Jesus gives his audience the briefest hint of when this all will happen. When the crowds say, “Blessed is the one who comes in the name of the Lord,” when Jesus rides on a donkey colt into Jerusalem just before Passover, then the time has come, but it’s not here yet, so Herod can rest assured that Jesus is not an imminent threat to him or to any other authorities, at least as much as they assume Jesus as a threat might look. Jesus will enter Jerusalem in compassion, realizing fully that his posture of sacrifice and humility is the only way to show that violence will not bring about the new covenant and kingdom that have been promised since the end of exile.

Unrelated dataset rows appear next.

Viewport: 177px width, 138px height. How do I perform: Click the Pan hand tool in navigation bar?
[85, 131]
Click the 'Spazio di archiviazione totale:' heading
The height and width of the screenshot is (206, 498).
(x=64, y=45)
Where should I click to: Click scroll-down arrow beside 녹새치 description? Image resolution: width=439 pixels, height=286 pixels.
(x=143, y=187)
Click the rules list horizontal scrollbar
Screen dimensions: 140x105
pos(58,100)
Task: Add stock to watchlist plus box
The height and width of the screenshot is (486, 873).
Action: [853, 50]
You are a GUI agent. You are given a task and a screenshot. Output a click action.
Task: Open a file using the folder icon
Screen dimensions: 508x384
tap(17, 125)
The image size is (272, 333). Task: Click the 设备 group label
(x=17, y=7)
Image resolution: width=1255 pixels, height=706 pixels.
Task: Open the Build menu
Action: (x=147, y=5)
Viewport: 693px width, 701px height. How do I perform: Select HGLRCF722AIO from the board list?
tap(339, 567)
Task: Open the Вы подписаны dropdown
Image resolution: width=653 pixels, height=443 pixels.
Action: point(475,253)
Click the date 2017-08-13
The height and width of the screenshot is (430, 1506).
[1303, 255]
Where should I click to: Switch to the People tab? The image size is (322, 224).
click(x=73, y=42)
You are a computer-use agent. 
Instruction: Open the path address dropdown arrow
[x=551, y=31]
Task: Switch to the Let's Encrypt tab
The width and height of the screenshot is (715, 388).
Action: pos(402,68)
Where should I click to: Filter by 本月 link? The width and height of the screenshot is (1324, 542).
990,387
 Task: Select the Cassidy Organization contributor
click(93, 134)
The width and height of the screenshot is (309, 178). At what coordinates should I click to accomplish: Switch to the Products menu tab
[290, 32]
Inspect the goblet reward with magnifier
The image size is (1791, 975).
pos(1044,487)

We notice though the longing in Jesus’s words just like the longing in the words of Psalm 27. While following God’s way of redemption will lead to his death, Jesus also knows that the people of Jerusalem will totally miss what is happening because they continue to operate in fear.
We cannot fault those around Jesus for their misconceptions of his intentions. What seems to be built into each of us is a fight-or-flight response, which is a survival tool, but one almost entirely built on fear and threat. We can identify compassionately with the responses of all of the characters around Jesus as their fear and anxiety drive them to respond to Jesus in their own ways. However, Jesus does not allow his audience, nor does Jesus allow us off the hook for letting our fears determine our actions. Rather, Jesus calls us out as he does to Herod, asking us to live with compassion. Compassion is the ability to see the world or reality from another’s point of view, seeking to understand better where they are coming from and what they are experiencing. For many years, the leaders of the nation of Israel had been anything but compassionate, often operating in exactly the same fear patterns as the conquering nations that had caused them so much harm in the past. Again, though, we cannot fault them for this. We struggle to work at the unfolding war in Ukraine with compassion. While we may not have American troops fighting the war, the American government is still providing support in the form of weapons and military equipment for the Ukrainians. Are there not more creative options for peace than guns, nuclear threats, and missiles. How can we speak compassionately into such a precarious situation? But it’s too easy to only think of situations that are far from our everyday experience. How does fear like the need for security drive each of our actions from moment to moment rather than seeking to understand better what is happening or what others’ experiences are? Can we join with the Psalmist in saying that we will wait for the Lord, rather than only cooperating with our fight-or-flight tendencies? Will you wait and see with compassion?